SARA.
Which probably will not be successful after all.
MELLEFONT.
You always forbode the worst. No, the lady whom this also concerns is not disinclined to enter into a sort of agreement with me. The fortune is to be divided, and as she cannot enjoy the whole with me, she is willing to let me buy my liberty with half of it. I am every hour expecting the final intelligence, the delay of which alone has so prolonged our sojourn here. As soon as I receive it, we shall not remain here one moment longer. We will immediately cross to France, dearest Sara, where you shall find new friends, who already look forward to the pleasure of seeing and loving you. And these new friends shall be the witnesses of our union----
SARA.
They shall be the witnesses of our union? Cruel man, our union, then, is not to be in my native land? I shall leave my country as a criminal? And as such, you think, I should have the courage to trust myself to the ocean. The heart of him must be calmer or more impious than mine, who, only for a moment, can see with indifference between himself and destruction, nothing but a quivering plank. Death would roar at me in every wave that struck against the vessel, every wind would howl its curses after me from my native shore, and the slightest storm would seem a sentence of death pronounced upon me.

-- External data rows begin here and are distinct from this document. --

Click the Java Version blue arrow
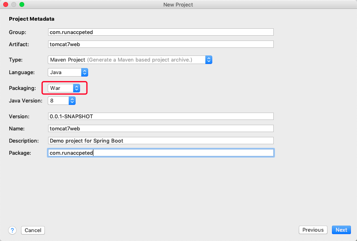point(72,100)
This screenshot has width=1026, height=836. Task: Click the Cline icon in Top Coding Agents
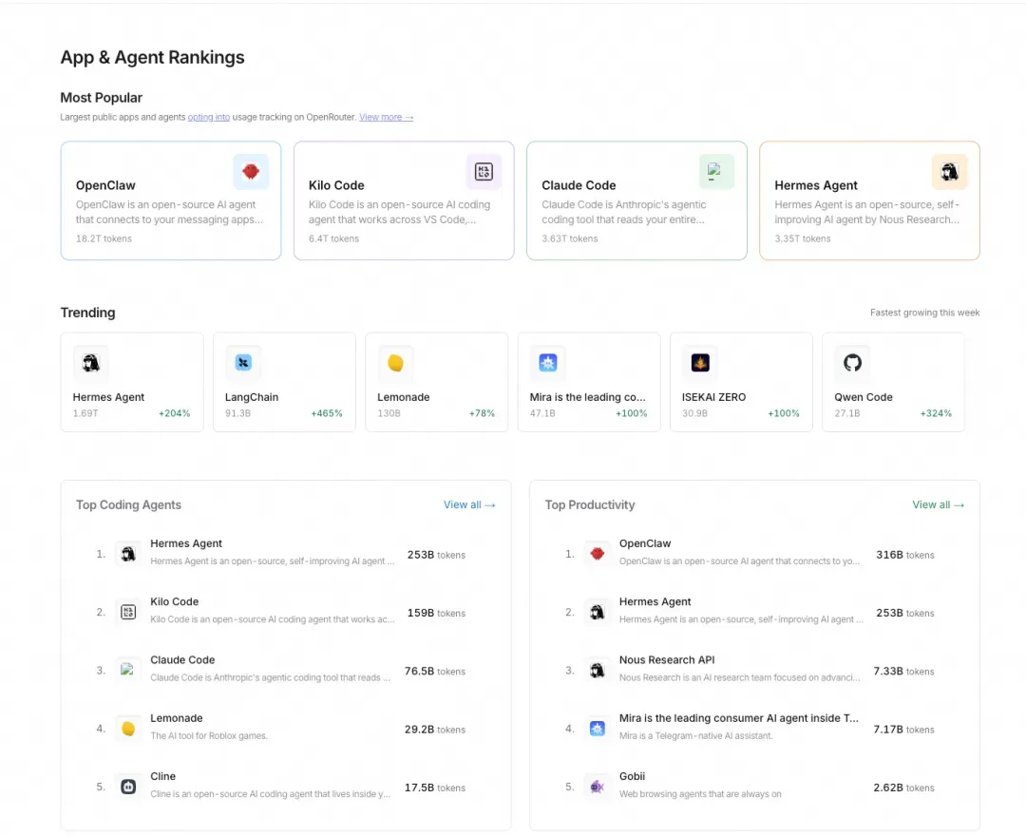[128, 786]
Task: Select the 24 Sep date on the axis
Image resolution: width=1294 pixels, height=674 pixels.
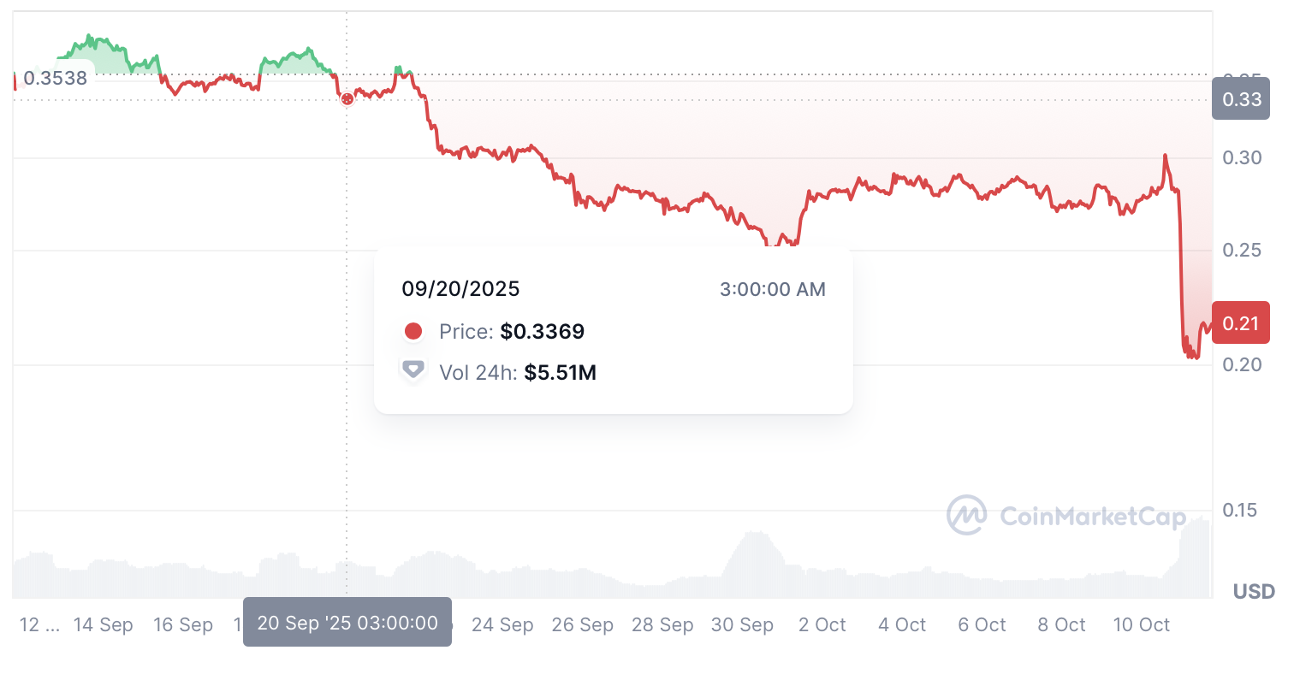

No, Mellefont, you cannot be so cruel to me! If I live to see the completion of this agreement, you must not grudge another day, to be spent here. This must be the day, on which you shall teach me to forget the tortures of all these tearful days. This must be the sacred day--alas! which day will it be?
MELLEFONT.
But do you consider, Sara, that our marriage here would lack those ceremonies which are due to it?
SARA.
A sacred act does not acquire more force through ceremonies.